Once again the image build/push was successfully executed.

Check the ECR.

The image has indeed been pushed.
The “latest” tag is set to the newly pushed image, and the tag information of the image pushed the first time has changed to “<untagged>”.

Check the lifecycle policy.

There is no change here.
We now have an untagged image, but still only one.
Therefore, the conditions for executing the lifecycle policy are not met.

3rd image push

Third image push.

$ docker build -t fa-077 .
...
Successfully built efafe9ee6cc5
Successfully tagged fa-077:latest


$ docker tag fa-077:latest [account-id].dkr.ecr.ap-northeast-1.amazonaws.com/fa-077:latest


$ docker push [account-id].dkr.ecr.ap-northeast-1.amazonaws.com/fa-077:latest
The push refers to repository [[account-id].dkr.ecr.ap-northeast-1.amazonaws.com/fa-077]
209cb42bdfb7: Layer already exists
latest: digest: sha256:4adf0089f316607778fd6a5e073205b767bd849ac8a2234921fddc4351139b96 size: 529

Three times the image was successfully built and pushed.

Check the ECR.

The image has indeed been pushed.
The “latest” tag is set to the newly pushed image, and the tag information for the images pushed the first and second time has changed to “<untagged>”.
This satisfies the condition for the lifecycle policy to act.

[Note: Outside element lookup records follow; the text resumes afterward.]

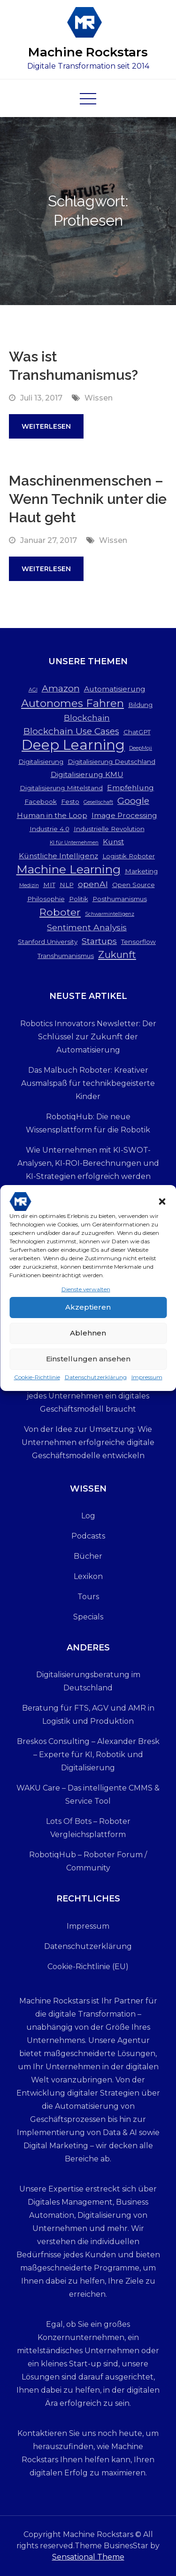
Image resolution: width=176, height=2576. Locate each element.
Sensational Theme (88, 2556)
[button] (162, 1207)
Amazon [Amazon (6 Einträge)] (61, 688)
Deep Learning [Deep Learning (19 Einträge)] (73, 745)
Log (88, 1515)
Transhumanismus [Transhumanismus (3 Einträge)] (66, 955)
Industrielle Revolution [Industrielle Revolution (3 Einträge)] (109, 828)
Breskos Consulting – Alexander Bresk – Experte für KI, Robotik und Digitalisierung (88, 1754)
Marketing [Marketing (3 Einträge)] (141, 871)
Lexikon (88, 1576)
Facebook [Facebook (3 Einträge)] (40, 801)
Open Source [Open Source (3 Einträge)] (133, 884)
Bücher (88, 1556)
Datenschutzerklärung (96, 1382)
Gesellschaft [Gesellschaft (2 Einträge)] (98, 802)
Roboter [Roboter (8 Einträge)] (60, 912)
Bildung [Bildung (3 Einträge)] (140, 704)
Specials (88, 1616)
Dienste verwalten (85, 1294)
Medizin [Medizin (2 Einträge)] (29, 885)
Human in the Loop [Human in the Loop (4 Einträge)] (52, 815)
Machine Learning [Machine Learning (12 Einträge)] (68, 869)
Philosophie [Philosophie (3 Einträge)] (46, 899)
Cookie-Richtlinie (37, 1382)
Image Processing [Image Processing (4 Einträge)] (124, 815)
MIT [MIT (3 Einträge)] (49, 884)
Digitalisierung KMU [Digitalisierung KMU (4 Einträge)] (87, 774)
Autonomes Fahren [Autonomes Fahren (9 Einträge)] (72, 703)
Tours (88, 1596)
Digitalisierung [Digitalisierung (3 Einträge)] (40, 761)
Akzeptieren (88, 1312)
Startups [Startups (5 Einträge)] (99, 941)
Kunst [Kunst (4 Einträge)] (113, 841)
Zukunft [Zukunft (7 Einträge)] (117, 954)
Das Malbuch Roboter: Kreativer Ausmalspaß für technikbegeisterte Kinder (88, 1083)
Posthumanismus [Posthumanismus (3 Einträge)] (119, 899)
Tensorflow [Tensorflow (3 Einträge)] (138, 941)
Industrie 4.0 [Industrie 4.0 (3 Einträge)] (49, 828)
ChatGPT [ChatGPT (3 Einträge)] (137, 732)
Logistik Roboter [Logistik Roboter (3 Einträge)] (128, 856)
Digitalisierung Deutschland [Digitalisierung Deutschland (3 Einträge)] (111, 761)
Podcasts (88, 1535)
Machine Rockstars (88, 52)
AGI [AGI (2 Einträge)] (33, 690)
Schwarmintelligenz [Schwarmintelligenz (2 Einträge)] (109, 914)
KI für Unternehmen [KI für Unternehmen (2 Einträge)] (74, 843)
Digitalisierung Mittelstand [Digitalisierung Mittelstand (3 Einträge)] (61, 788)
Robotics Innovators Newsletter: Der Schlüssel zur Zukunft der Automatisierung (88, 1036)
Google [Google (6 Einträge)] (133, 800)
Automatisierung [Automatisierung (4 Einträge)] (114, 688)
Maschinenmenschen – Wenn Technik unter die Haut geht (88, 499)
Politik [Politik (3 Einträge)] (78, 899)
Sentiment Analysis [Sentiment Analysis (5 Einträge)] (87, 927)
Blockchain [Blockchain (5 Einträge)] (87, 718)
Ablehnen (88, 1338)
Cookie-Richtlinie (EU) (88, 1966)
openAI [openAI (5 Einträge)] (93, 884)
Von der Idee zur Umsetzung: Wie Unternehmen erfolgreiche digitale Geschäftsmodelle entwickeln (88, 1442)
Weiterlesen (46, 426)
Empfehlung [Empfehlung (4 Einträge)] (130, 787)
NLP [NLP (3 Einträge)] (67, 884)
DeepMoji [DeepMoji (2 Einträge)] (140, 748)
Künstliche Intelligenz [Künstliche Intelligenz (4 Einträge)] (58, 855)
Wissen (98, 397)
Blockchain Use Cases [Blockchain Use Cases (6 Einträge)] (71, 731)
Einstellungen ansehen (88, 1364)
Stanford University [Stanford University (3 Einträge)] (47, 941)
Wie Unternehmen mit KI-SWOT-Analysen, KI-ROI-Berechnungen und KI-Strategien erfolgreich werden (88, 1163)
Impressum (146, 1382)
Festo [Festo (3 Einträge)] (70, 801)
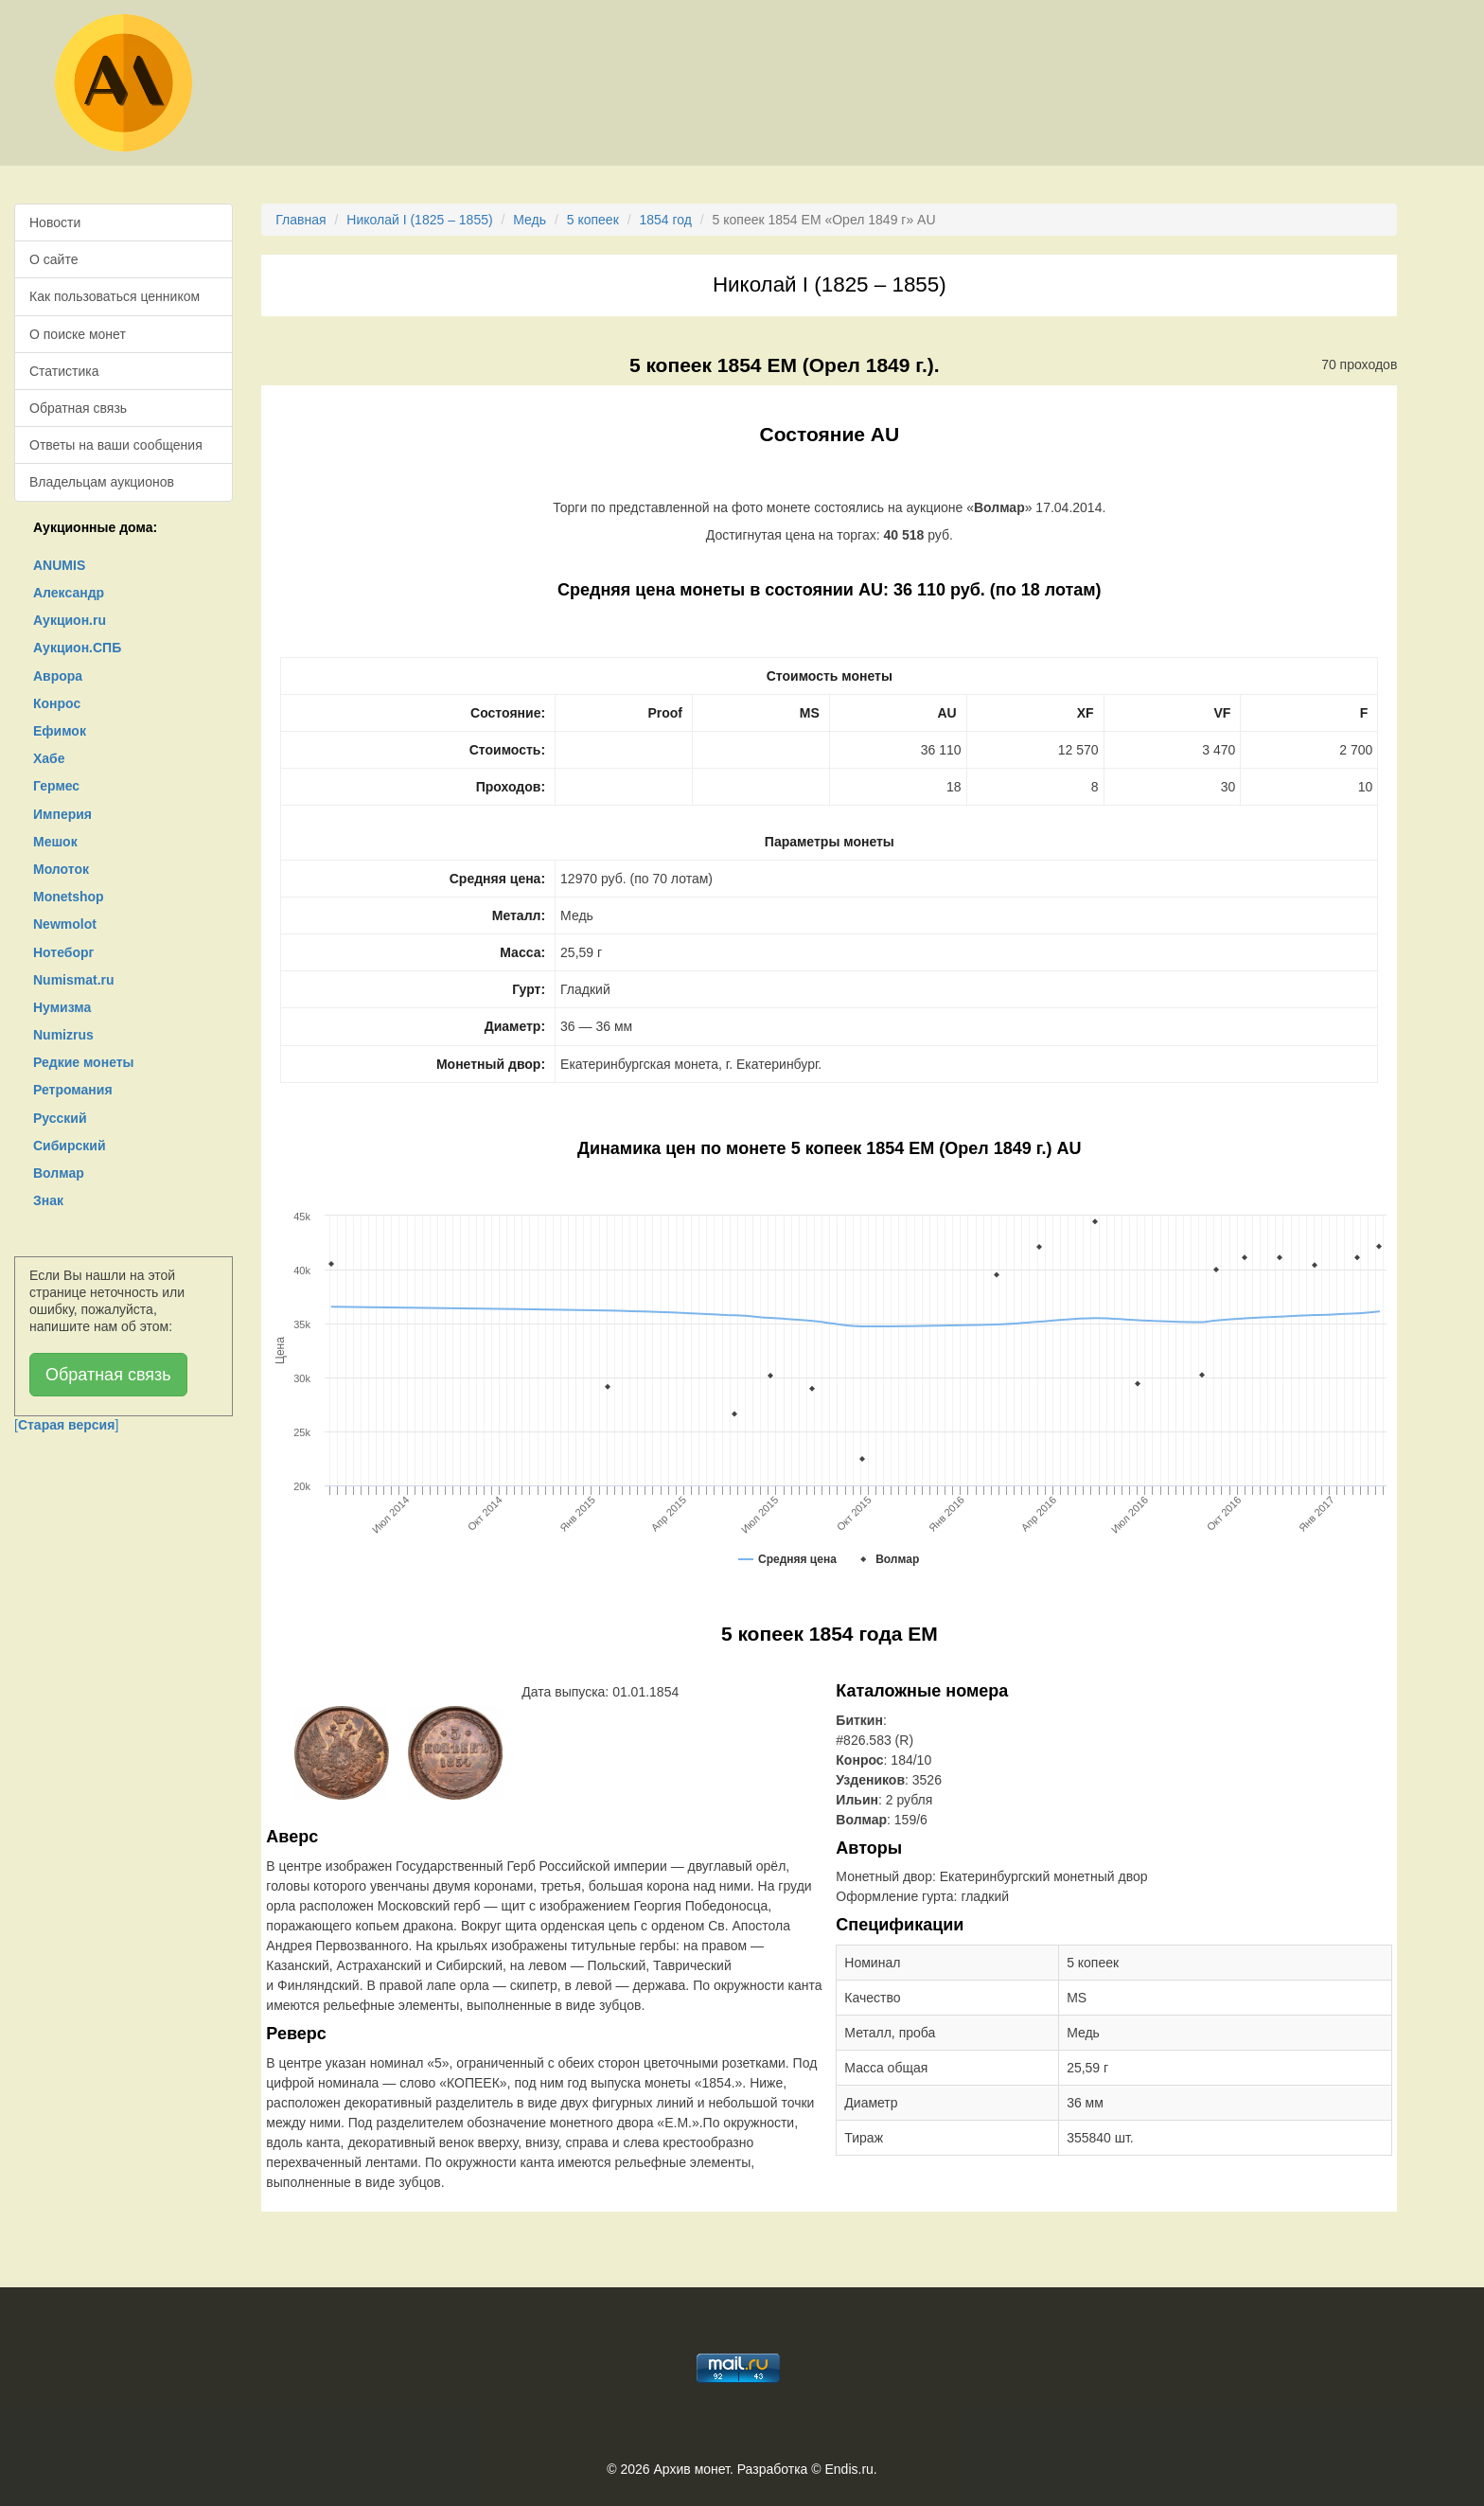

After waiting for a while, check the Lifecycle Policy.

The execution history has been added to the lifecycle policy.
The message indicates that one image that satisfies the condition has been deleted.

Check the ECR again.

Two images can be seen.
The two untagged images are now one.
This indicates that the lifecycle policy has acted correctly and automatically deleted the old image that met the criteria.

Summary

We have confirmed how to set up a lifecycle policy to automatically delete old images.